Tugas Kerja
Salin persis isi artikel tentang game dan kekerasan di bawah, mulai dari "1. Pemerintah Mulai" terus ke bawah sampai "seperti GTA VI).".

Petikan Teks
Indogamers.com - Stigma bahwa "Game bikin orang jadi kriminal" sudah seperti kaset rusak yang diputar terus-menerus setiap kali ada kasus kekerasan remaja. Sebagai gamer, kamu pasti gerah dituduh melulu. Tapi harus diakui, konten kekerasan eksplisit dan lingkungan komunitas yang toxic memang PR (Pekerjaan Rumah) besar yang belum selesai.
Daripada sibuk menyangkal, lebih baik kita bicara solusi. Bagaimana caranya supaya hobi kita ini tetap seru tanpa harus memicu agresivitas atau kriminalitas di dunia nyata? Ternyata, upaya "meminimalkan kekerasan" ini sedang digeber dari berbagai sisi.
Mari kita bedah upaya-upaya yang ada, mulai dari pajak "dosa" hingga AI polisi siber.
1. Pemerintah Mulai Tegas: Pajak Khusus hingga Rating Ketat
Pemerintah di berbagai negara mulai sadar bahwa memblokir game itu sulit. Maka, strateginya diubah: Pengendalian via Regulasi.
Contoh paling baru dan ekstrem datang dari Meksiko. Pemerintah di sana mengusulkan pajak tambahan sebesar 8% khusus untuk video game yang mengandung unsur kekerasan. (Referensi: Usulan pajak game kekerasan di Meksiko yang berdampak pada judul besar seperti GTA VI).

Filosofinya mirip seperti Cukai Rokok. Pemerintah Meksiko ingin mengirim pesan: "Kalau kamu mau mengonsumsi konten kekerasan, harganya mahal." Tujuannya agar akses terhadap game sadis menjadi lebih sulit, terutama bagi anak-anak yang daya belinya terbatas.

Kumpulan Baris

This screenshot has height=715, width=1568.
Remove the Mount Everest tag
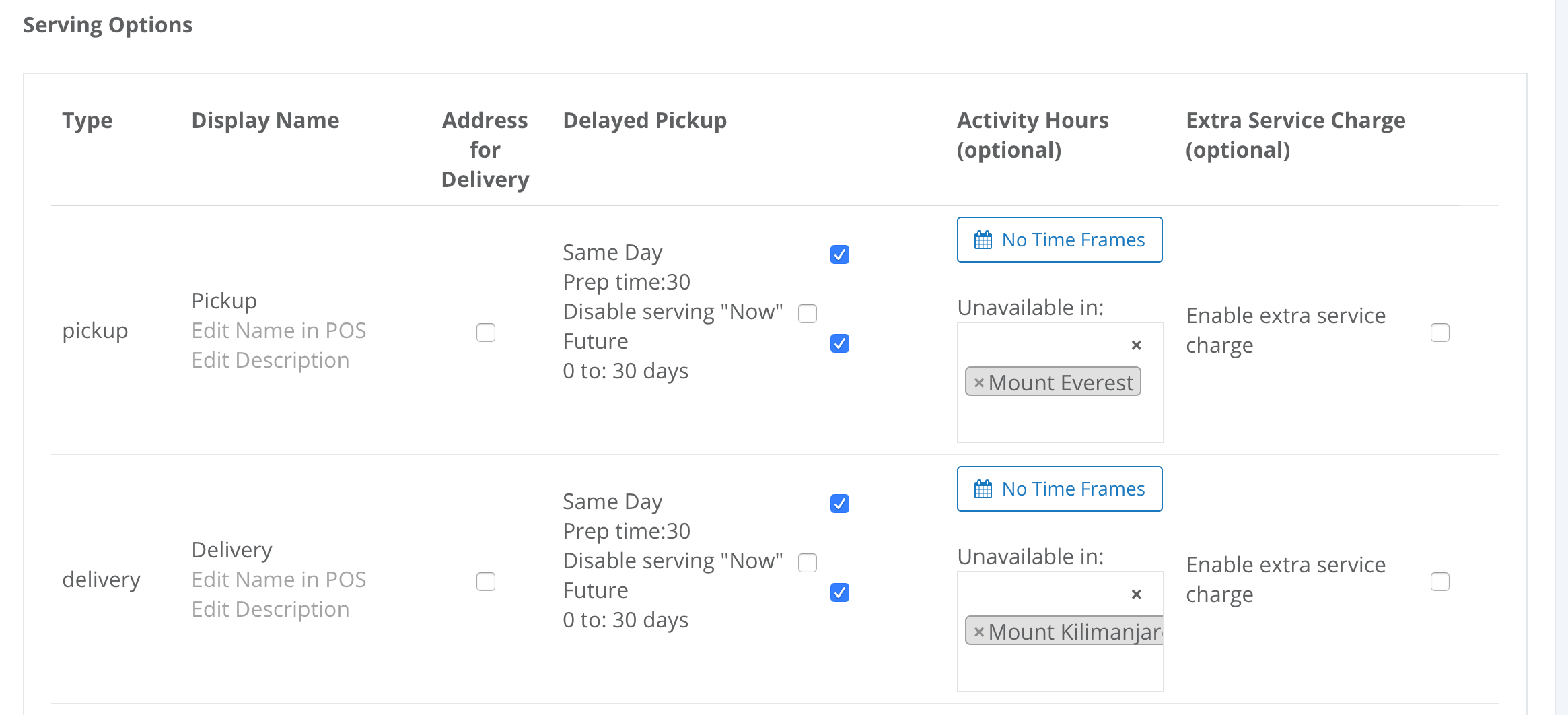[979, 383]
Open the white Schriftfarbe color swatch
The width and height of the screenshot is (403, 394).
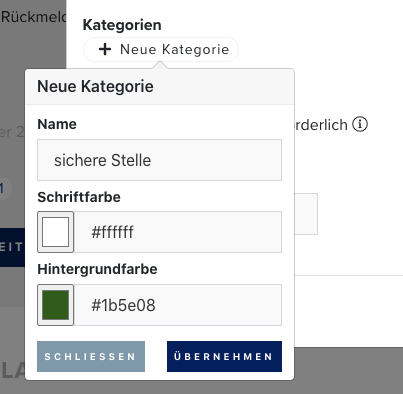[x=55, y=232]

Hasil Latihan
1. Pemerintah Mulai Tegas: Pajak Khusus hingga Rating Ketat
Pemerintah di berbagai negara mulai sadar bahwa memblokir game itu sulit. Maka, strateginya diubah: Pengendalian via Regulasi.
Contoh paling baru dan ekstrem datang dari Meksiko. Pemerintah di sana mengusulkan pajak tambahan sebesar 8% khusus untuk video game yang mengandung unsur kekerasan. (Referensi: Usulan pajak game kekerasan di Meksiko yang berdampak pada judul besar seperti GTA VI).